Clearly, the group buying phenomenon is growing rapidly around the world and Australia is no exception. There are more than a dozen general sites, offering deals on everything from restaurants and beauty treatments to cave diving adventures and gym memberships, plus niche sites targeting specific products (such as wine) and geographic areas (such as regional centres).
Late last year, the group buying sector came to prominence when Google was rumoured to have offered $6 billion to buy US-based group buying pioneer Groupon. Although that deal was rejected, Groupon went on to raise almost $1 billion in capital in early January.
Spreets is clearly one of the leaders in the Australian market. Yesterday it revealed that it has 500,000 people on its email database and has sold about 274,000 coupons in nine months of operations.
But many observers have suggested $40 million for a company that has been actively selling for less than a year is a very big price.
However, some back-of-the-envelope analysis by SmartCompany – with the help of a few industry insiders – suggests that Yahoo!7 has got a reasonable deal.
In fact, one industry insider even says the media company may have picked up a bargain.
Spreets gave some insight into its financials yesterday what it said that revenue was running at $4 million a month. Although this is presumably growing, if we annualise that, we are looking at revenue of $48 million a year.
However, that is gross revenue, which must be shared between the business offering the deal and the group buying websites. The split between the parties is different at each group buying website – it can range from the group buying site getting 10% of all revenue generated to 50% – but sources suggest Spreets aims for a 30% cut of revenue generated on most deals.

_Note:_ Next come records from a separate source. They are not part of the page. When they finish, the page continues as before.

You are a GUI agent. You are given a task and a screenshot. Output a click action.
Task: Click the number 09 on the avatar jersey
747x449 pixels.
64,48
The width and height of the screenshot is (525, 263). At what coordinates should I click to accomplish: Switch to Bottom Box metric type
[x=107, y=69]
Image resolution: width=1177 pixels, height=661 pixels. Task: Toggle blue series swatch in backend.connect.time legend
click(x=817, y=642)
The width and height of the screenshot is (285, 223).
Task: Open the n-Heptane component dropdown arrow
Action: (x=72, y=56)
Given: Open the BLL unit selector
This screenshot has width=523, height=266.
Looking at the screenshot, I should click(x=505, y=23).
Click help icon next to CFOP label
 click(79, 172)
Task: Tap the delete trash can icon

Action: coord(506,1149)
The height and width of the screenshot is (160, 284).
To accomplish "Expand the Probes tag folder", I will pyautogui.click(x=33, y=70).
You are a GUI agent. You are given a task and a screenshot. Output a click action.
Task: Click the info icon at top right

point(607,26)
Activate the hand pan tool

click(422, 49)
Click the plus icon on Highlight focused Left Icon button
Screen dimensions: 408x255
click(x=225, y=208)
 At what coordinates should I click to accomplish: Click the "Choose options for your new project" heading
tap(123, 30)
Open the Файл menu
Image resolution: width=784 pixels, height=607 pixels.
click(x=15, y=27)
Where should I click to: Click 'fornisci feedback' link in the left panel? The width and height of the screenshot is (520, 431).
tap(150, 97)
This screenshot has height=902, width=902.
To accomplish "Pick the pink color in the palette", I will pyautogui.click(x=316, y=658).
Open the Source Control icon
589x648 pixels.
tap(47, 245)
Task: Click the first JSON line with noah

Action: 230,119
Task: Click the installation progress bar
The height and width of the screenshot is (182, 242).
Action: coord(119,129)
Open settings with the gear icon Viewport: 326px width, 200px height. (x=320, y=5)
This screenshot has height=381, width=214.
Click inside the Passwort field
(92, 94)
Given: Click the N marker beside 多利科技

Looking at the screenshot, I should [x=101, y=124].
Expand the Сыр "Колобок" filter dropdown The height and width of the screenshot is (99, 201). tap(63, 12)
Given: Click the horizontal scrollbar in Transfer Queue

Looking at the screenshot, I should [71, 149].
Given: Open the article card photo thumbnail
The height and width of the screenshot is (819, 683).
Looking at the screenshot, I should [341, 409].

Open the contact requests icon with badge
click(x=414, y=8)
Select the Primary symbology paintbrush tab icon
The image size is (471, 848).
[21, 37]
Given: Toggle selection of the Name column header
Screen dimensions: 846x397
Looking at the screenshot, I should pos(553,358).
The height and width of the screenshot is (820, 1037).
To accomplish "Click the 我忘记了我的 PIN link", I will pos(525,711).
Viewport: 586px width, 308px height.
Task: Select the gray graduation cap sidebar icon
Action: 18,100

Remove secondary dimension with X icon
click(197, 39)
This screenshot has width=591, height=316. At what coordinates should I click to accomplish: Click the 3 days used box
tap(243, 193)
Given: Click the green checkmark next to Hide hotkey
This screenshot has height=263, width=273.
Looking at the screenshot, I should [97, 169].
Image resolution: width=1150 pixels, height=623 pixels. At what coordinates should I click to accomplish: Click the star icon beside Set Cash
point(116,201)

Assuming this conservative figure, Spreet’s share of that $48 million gross revenue is about $14.4 million.
From there, we need to take out costs, which include sales staff, administration, website and data costs and database acquisition.
However, margins are said to be quite healthy – as much as 70%, depending on the size of the sales team employed. Even if we use a more conservative figure of 50%, Spreets profit could be as high as $7 million a year.
But there is a caveat – industry insiders say the relatively large amount spent on database acquisition during the start-up phase means it is unlikely that any of the group buying sites are profitable right at the moment.
If Spreets can generate profits of around $7 million a year, and if it can continue to grow, then Yahoo!7’s deal makes good business sense. Indeed, one competitor told SmartCompany he thought the business would be worth $60-70 million based on its leadership position.
But can Spreets continue its stunning early success? While the industry is growing rapidly at present, and the group buying sites are still to win large businesses over, competition is intense and barriers to entry are very low.
Yahoo!7 will need to throw its support behind Spreets with advertising campaigns to drive customer acquisition, while Spreets’ sales teams will be looking to boost both the number of deals it is doing and its geographic coverage.
If Spreets can keep its growth going, then Yahoo!7 will have bought an excellent platform for growth in an emerging sector.